Wil je de passage uit het vonnis van "[eiseres] is in" tot en met "van [eiseres] ." bijwerken door "kinderopvangvoorziening" te vervangen door "gastouderopvang", en die passage daarna volledig teruggeven?

- **Gekozen fragment**:
----

RECHTBANK MIDDEN-NEDERLAND
Civiel recht Zittingsplaats Lelystad
Vonnis in hoofdzaak en vrijwaring van 28 november 2019
in de zaak met zaaknummer: NL18.18623 van
[eiseres] ,
wonende te [woonplaats] ,
eiseres, hierna te noemen: [eiseres] , advocaat D. Rezaie,
tegen
[verweerster] ,
wonende te [woonplaats] ,
verweerster, hierna te noemen: [verweerster] , advocaat G.J. Wilts,
en in de zaak met zaaknummer NL19.4717 van
[verweerster] ,
wonende te [woonplaats] ,
eiseres, hierna te noemen: [verweerster] , advocaat G.J. Wilts,
tegen
1. de besloten vennootschap met beperkte aansprakelijkheid
[gastouderbureau sub 1] B.V.,
gevestigd te [vestigingsplaats] ,
verweerster, hierna te noemen [gastouderbureau sub 1] advocaat B.P.R. Milar,
2. de besloten vennootschap met beperkte aansprakelijkheid
[gastouderbureau sub 2] B.V.,
gevestigd te [vestigingsplaats] ,
verweerster, hierna te noemen [gastouderbureau sub 2] , advocaat S. Arakelyan te Schiedam.

1.De procedure in de hoofdzaak

1.1.
Het verloop van de procedure blijkt uit:
  • het vonnis in het vrijwaringsincident van 31 januari 2019
  • het verweerschrift
  • het proces-verbaal van mondelinge behandeling op 6 september 2019.
1.2.
Ten slotte is vonnis bepaald.

2.De procedure in de vrijwaringszaak

2.1.
Het verloop van de procedure blijkt uit:
  • de procesinleiding
  • het verweerschrift van [gastouderbureau sub 1]
  • het verweerschrift van [gastouderbureau sub 2]
  • het proces-verbaal van mondelinge behandeling op 6 september 2019.
2.2.
Ten slotte is vonnis bepaald.

3.De feiten in de hoofdzaak en in de vrijwaring

3.1.
[eiseres] is in 2009 gestart met de exploitatie van een kinderopvangvoorziening. Zij ving kinderen van zogenoemde vraagouders op en ontving daarvoor een vergoeding.
3.2.
Vanaf 2010 hebben [verweerster] en haar toenmalige partner hun twee kinderen [kind 1] (geboren in 2006) en [kind 2] (geboren in 2008) ondergebracht bij de kinderopvangvoorziening van [eiseres] .
3.3.

----

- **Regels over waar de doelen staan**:

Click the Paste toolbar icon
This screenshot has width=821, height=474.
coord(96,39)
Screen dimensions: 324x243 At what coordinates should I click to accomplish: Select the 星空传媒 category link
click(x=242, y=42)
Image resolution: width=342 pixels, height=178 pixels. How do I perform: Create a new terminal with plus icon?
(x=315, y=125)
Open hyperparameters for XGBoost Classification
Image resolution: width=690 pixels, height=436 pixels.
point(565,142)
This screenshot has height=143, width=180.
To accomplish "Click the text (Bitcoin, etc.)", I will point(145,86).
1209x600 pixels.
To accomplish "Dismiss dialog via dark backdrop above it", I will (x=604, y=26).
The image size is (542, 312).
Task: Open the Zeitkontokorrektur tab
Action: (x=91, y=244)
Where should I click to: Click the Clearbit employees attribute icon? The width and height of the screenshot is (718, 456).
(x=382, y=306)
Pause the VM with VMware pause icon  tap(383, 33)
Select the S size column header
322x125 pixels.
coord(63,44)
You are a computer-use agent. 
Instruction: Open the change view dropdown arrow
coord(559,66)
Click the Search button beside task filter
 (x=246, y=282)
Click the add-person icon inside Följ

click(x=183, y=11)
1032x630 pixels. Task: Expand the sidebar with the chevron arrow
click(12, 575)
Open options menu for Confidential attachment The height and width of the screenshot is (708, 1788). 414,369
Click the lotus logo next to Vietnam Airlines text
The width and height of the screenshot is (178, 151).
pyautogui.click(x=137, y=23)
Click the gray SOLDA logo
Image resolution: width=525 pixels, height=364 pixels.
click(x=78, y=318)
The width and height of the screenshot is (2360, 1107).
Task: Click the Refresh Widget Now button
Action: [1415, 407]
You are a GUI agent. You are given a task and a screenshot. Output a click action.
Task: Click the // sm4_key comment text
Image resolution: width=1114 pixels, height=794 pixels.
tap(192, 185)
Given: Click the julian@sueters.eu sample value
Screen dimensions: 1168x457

----

- **Uitgewerkte oplossing**:
[eiseres] is in 2009 gestart met de exploitatie van een gastouderopvang. Zij ving kinderen van zogenoemde vraagouders op en ontving daarvoor een vergoeding.
3.2.
Vanaf 2010 hebben [verweerster] en haar toenmalige partner hun twee kinderen [kind 1] (geboren in 2006) en [kind 2] (geboren in 2008) ondergebracht bij de gastouderopvang van [eiseres] .